As a Presbyterian, I subscribe to the Westminster Confession of Faith and Catechisms, but all the translations of the Shorter Catechism that I’ve seen in Thai are a bit clunky and awkward. It is not a Thai way of expressing things, and the sentences, categories, and vocabulary are difficult to understand. I am glad that the Shorter Catechism is in Thai but its usefulness for discipleship in Thai churches is limited. That’s why I am working together with two Thai Christian brothers to write a new Thai-language catechism that preserves the essential system of doctrine from the Westminster Shorter Catechism, but addresses the faith to a modern Thai audience, with Thai turns of phrases and categories that make more sense for the Thai context. We are not doing a new translation of the Westminster Shorter Catechism, but we look to it for inspiration and guidance as we draft a new catechism in Thai from the ground up.

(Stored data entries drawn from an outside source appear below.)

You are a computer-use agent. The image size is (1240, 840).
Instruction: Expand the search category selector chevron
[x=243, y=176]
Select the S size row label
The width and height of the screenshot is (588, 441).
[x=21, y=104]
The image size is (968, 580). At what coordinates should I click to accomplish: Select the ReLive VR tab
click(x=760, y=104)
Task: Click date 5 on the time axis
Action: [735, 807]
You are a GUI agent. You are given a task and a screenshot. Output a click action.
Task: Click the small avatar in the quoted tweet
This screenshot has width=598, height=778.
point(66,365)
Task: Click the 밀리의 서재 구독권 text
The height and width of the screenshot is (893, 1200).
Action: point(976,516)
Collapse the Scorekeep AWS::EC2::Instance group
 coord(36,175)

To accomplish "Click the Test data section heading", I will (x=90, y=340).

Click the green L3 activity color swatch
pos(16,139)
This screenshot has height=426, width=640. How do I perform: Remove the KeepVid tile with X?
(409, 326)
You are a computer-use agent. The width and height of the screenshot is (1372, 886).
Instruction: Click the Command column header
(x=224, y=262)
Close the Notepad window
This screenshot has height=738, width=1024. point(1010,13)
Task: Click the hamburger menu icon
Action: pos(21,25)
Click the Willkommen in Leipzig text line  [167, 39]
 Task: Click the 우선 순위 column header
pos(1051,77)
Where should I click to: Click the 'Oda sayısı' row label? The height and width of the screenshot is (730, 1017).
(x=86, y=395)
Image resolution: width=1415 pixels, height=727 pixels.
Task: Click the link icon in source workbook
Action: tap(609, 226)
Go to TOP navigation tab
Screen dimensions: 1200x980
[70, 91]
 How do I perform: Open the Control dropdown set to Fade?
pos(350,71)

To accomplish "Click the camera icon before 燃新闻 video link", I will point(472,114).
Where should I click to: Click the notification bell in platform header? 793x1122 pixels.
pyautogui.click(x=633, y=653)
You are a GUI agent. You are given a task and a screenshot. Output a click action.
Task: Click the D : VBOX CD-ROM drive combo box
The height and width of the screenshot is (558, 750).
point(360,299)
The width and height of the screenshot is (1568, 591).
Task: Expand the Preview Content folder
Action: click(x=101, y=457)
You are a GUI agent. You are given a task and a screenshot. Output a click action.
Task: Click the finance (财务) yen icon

3. Reducing Dependency on the West
If we want to avoid paternalism, we should make as many resources of the historic Christian faith available to Christians in their native languages so that they can participate in the global Christian conversation. This is not theological imperialism which says, “You must adhere to the way it has been done in the West.” Rather, it is saying, “Here is our joint heritage of faith that the rest of the global church is looking at. Have a read and join the conversation.” If you don’t have those creeds and confessions in the local languages, then the churches outside the West have to depend on an intermediary to summarize and interpret those documents, subject to the priorities and biases of that intermediary. That makes the global church forever dependent on the few who know the original languages. If no one had ever translated the writings of Martin Luther or John Calvin into English, then English-speaking Christians would be forever dependent on speakers of German, French, and Latin to share the bits and pieces that those people think are important. But when the writings of those Reformers were translated into English, it opened up the riches of their writings for many more people.
If you provide access to the primary sources by translating them, then leaders of churches around the world can see for themselves what has happened in the past. They can mine the originals for riches that can be summarized, interpreted and passed on, emphasizing the bits that are most important for their particular cultural and religious context. And when someone wants to check their interpretation, they can simply look at the source and not just take their word for it.
There is a lot we can learn about the Christian faith from historic creeds, confessions, catechisms, and other writings. There's absolutely no reason to not make them available in as many languages as possible. We can certainly serve God without the church fathers but then it would leave a whole lot more to wonder rather than being able to look up for ourselves how others have understood the Scriptures. If you had a small group Bible study at your house, wouldn't it be fantastic to have Augustine, John Calvin, the Westminster divines, or Jonathan Edwards be present in the discussion? They are not Scripture, but maybe they can help us think about Scripture more accurately.
I feel quite privileged to have so many resources of historic and modern Christianity available at my fingertips. I'd like all my brothers and sisters in the global church to have the same.